La tregua in Medioriente somiglia a un filo teso che rischia di spezzarsi a ogni scossa. In questo scenario complesso e incerto, il Papa incontra Abu Mazen in Vaticano e rilancia con forza l’appello a una soluzione a due Stati, unica via possibile – secondo il Pontefice – per garantire una convivenza stabile tra israeliani e palestinesi.
L’incontro, carico di significato politico e spirituale, arriva in un momento in cui la tensione è tornata a salire. Israele ha confermato l’identità dell’ultimo ostaggio restituito da Hamas: si tratta del soldato israeliano-americano Itay Chen. Un gesto che riaccende il dolore di un popolo e la rabbia di un Paese ancora in guerra.
Nel frattempo, i coloni israeliani hanno fatto irruzione nella moschea di Al-Aqsa, alimentando nuove tensioni in un luogo sacro che da sempre rappresenta il cuore del conflitto. Sul fronte diplomatico, gli Stati Uniti spingono per creare una forza internazionale a Gaza, con il mandato di mantenere la stabilità per almeno due anni. Un piano ambizioso, ma difficile da realizzare in un contesto in cui la fiducia reciproca è ormai un lusso.

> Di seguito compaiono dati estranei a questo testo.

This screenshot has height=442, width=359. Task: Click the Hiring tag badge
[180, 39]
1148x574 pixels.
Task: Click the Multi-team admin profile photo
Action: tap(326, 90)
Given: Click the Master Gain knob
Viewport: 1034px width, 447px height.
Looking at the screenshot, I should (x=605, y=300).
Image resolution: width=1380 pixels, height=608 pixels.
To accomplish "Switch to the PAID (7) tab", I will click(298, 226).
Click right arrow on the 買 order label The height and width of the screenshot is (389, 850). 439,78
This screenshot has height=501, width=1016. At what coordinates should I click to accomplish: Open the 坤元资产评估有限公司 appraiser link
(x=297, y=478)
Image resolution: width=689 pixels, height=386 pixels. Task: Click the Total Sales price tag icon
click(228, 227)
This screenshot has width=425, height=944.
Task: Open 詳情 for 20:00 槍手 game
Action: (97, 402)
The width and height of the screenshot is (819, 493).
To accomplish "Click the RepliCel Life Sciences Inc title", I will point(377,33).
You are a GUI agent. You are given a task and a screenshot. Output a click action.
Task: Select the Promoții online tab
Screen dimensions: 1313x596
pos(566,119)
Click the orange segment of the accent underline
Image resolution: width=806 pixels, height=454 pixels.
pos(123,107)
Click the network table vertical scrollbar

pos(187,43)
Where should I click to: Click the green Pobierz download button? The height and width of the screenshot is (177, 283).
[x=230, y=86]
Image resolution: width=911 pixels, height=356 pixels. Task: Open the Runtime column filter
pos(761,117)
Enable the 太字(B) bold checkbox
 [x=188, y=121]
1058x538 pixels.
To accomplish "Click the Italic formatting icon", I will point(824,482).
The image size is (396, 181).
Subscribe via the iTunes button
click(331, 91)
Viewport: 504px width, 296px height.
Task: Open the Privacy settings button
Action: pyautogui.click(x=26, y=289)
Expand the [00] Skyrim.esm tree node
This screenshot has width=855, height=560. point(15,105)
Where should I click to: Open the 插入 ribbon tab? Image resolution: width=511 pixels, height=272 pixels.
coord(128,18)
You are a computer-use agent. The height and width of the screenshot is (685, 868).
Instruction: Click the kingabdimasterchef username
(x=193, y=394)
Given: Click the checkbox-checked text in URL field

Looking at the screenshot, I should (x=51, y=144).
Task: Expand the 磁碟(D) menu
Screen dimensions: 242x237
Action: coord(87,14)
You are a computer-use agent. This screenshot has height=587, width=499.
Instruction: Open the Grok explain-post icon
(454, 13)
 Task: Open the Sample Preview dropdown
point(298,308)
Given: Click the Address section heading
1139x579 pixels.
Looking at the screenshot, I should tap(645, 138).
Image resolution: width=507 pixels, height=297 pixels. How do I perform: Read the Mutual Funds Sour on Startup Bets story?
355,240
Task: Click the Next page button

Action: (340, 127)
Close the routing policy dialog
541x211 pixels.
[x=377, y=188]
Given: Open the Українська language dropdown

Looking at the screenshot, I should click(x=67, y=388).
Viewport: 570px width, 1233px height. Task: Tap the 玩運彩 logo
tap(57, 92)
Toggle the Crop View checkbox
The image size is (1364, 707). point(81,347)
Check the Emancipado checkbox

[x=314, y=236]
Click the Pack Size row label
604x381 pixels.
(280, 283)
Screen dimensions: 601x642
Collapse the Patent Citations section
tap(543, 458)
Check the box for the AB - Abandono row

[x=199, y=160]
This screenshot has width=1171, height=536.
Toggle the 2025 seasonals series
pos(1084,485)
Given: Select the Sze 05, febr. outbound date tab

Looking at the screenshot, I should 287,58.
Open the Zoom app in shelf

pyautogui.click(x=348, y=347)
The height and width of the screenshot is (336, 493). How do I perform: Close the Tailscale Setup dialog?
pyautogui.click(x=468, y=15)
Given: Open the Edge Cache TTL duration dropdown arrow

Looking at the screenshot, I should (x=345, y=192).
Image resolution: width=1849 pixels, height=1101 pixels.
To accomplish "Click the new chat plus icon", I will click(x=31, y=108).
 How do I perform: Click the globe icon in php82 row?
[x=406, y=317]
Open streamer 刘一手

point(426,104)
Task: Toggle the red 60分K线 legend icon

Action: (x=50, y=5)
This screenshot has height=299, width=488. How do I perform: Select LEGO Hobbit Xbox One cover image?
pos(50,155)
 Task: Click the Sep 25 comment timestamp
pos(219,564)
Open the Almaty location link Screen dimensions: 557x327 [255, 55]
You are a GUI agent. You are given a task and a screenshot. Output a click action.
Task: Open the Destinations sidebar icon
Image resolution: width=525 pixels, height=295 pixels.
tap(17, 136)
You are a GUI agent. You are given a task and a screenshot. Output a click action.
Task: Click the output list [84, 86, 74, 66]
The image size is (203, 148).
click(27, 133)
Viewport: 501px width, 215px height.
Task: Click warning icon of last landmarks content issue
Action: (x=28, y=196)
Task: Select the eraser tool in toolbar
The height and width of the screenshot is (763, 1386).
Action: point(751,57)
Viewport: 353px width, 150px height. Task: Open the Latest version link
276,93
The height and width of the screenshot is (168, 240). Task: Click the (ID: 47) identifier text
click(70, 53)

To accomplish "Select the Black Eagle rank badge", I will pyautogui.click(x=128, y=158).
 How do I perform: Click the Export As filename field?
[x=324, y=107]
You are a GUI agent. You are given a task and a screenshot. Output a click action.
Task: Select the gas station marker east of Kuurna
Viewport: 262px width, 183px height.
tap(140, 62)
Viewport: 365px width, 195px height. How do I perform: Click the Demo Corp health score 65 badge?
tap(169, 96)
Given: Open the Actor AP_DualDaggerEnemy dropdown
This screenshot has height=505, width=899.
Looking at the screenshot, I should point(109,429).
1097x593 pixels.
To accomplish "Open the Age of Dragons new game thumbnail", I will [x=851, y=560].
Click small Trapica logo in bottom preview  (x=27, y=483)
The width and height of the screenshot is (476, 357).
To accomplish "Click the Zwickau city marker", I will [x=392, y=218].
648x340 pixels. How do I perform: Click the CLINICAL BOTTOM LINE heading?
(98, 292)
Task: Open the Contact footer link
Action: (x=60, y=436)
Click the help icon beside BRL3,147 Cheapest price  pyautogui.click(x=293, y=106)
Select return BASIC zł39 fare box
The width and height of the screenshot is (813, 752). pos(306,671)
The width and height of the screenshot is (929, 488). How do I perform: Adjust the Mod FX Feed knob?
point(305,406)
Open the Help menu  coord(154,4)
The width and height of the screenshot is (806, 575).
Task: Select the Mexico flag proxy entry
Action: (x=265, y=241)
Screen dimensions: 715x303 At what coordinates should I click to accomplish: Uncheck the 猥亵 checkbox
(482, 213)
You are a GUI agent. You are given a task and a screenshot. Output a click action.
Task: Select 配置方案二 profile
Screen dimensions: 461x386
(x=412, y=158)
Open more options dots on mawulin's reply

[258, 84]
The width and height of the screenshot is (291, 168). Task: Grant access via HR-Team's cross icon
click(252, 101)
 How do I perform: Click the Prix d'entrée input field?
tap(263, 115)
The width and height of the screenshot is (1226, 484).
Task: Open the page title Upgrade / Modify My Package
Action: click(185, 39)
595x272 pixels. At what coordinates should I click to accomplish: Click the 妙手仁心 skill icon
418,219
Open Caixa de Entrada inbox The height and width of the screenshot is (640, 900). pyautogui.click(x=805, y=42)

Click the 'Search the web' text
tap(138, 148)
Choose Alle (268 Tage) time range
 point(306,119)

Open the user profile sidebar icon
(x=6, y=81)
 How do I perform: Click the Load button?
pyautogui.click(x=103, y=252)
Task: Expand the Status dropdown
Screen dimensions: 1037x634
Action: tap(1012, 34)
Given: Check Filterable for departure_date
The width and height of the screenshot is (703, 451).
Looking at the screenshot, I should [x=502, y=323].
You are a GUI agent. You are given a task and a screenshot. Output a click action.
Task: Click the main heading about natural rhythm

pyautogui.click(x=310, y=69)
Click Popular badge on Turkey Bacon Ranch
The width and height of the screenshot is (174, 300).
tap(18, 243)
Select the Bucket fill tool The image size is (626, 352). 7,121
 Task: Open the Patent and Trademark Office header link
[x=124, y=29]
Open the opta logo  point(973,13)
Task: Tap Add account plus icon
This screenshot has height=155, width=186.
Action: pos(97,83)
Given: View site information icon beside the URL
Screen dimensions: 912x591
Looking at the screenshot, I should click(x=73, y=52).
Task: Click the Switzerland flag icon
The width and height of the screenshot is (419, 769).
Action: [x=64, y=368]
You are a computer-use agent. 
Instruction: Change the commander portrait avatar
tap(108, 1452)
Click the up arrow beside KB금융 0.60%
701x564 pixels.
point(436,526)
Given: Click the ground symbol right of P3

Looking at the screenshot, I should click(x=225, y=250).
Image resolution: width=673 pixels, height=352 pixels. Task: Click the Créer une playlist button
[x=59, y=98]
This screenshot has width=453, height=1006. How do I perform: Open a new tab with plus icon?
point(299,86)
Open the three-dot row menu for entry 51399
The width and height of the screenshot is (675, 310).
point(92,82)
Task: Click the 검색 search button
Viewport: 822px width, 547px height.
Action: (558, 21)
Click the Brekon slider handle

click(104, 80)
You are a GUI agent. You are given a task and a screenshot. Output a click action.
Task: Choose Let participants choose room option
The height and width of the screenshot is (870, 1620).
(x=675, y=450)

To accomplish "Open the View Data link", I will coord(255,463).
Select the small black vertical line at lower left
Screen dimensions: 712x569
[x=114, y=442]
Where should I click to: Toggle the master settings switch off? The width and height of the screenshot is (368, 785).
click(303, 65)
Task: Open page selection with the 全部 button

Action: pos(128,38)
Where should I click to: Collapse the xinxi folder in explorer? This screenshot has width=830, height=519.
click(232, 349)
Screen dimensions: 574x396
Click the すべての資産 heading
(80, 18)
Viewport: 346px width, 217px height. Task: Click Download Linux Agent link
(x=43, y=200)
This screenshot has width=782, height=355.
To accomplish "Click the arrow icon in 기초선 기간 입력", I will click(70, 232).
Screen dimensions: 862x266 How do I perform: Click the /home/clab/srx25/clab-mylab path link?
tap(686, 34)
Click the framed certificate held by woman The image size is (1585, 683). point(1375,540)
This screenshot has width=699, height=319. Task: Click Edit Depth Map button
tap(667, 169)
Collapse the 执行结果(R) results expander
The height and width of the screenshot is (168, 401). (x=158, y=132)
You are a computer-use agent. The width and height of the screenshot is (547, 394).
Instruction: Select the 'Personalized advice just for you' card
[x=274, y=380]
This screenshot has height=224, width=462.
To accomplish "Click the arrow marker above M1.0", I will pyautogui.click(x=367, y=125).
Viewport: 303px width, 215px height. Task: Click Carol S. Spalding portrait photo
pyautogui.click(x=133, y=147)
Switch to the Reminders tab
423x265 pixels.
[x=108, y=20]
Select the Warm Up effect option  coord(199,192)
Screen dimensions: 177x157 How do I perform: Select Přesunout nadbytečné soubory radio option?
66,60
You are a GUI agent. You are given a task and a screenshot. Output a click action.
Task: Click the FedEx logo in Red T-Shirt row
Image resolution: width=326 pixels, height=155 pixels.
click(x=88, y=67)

Il messaggio del Papa, però, va oltre la politica: chiede un atto di coraggio morale, un ritorno all’umanità che la guerra sembra aver sepolto sotto le macerie. In un tempo in cui le parole sembrano avere perso valore, la voce del Pontefice torna a ricordare che la pace non è un sogno ingenuo, ma una responsabilità condivisa.